After a few moments Neteyam had to turn away from the reflective panel, his stomach in knots. When he saw Dad again, he would have to ask him what he felt about those old recordings.
If he saw Dad again. If Dad wanted to see him again. If he could get to them.
Getting there was going to be a challenge, Neteyam thought. He brought the map back up and lay down on the bed, staring through the display at the ceiling. Neteyam had a very general idea of his world's geography. There was a globe of Pandora back at Hell's Gate that he and his siblings had looked at and played with, but he'd never bothered trying to memorize any of the features or the names the humans had given them, because those didn't seem like something he would ever need to know. Now he looked at the hovering sphere and wondered what sort of scale it was at. What did a day's travel look like?

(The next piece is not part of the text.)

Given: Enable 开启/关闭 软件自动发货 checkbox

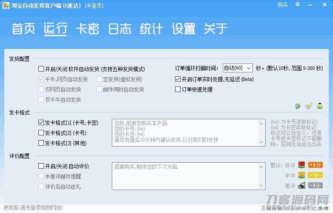Looking at the screenshot, I should point(41,69).
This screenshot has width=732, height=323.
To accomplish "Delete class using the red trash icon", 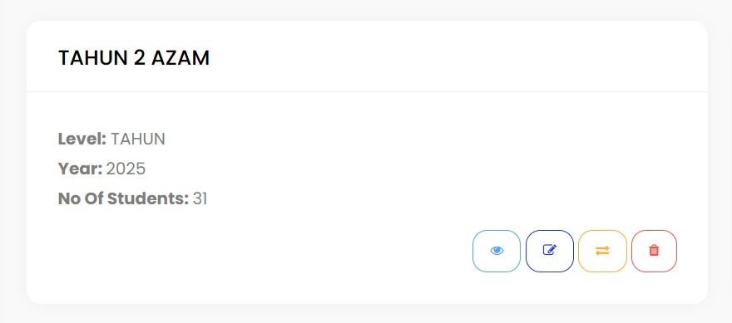I will (654, 251).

The world was a sphere, but it was so big that you couldn't see that from the ground. Only once you got into space was the curve obvious, and even then, it looked huge. If he had to turn the virtual globe with his fingers to get from the place marked you are here to the islands Bush had mentioned, it had to be a very long way. Days by banshee, which he didn't have. Even longer by direhorse...
... but that wasn't an option, either. He couldn't ride a beast he hadn't made tsaheylu with. He wouldn't be able to tell it what to do. It wouldn't know if he were a friend or an attacker.
He definitely couldn't go on foot, that would take weeks. What he needed was one of those flying machines the Sky People used. How could he get one of those? There were a couple of them at Hell's Gate and there must be dozens here, but everything in this placed seemed to be guarded.
Then he realized the answer was right there: Hell's Gate. That would have to be the first place he went anyway, wouldn't it? The humans who lived there were, and always had been, friends of the People. They would help him.
When Neteyam had first started coming up with his plan over dinner, it had been a very vague idea that started and ended with tricking the Sky People into letting him out of this complex. Now he had something to do after that. Now this was starting to feel like a real plan.
Getting to Hell's gate would be the easy part, though. It was getting out of here that was going to be hard. His plan was working so far. Bush had taken the way he'd said map to mean he wasn't sure what that was, and had explained, showing him an 'application' on the holopad that would help him make one. He probably didn't think Neteyam would know how to do anything else with the device – and he didn't know much but there were a few things he knew it could be good for.
In the mean time, he brought up the drawing application. Neteyam did know what a map was. He'd used ones humans had made, and he'd even scratched a couple of them in sand when explaining to somebody else how to find a place. If he wanted, he could probably draw a pretty good, clear map of the caverns above the Noro River.
But now wasn't the time to draw a good map. Right now, he needed to draw a really, really bad one.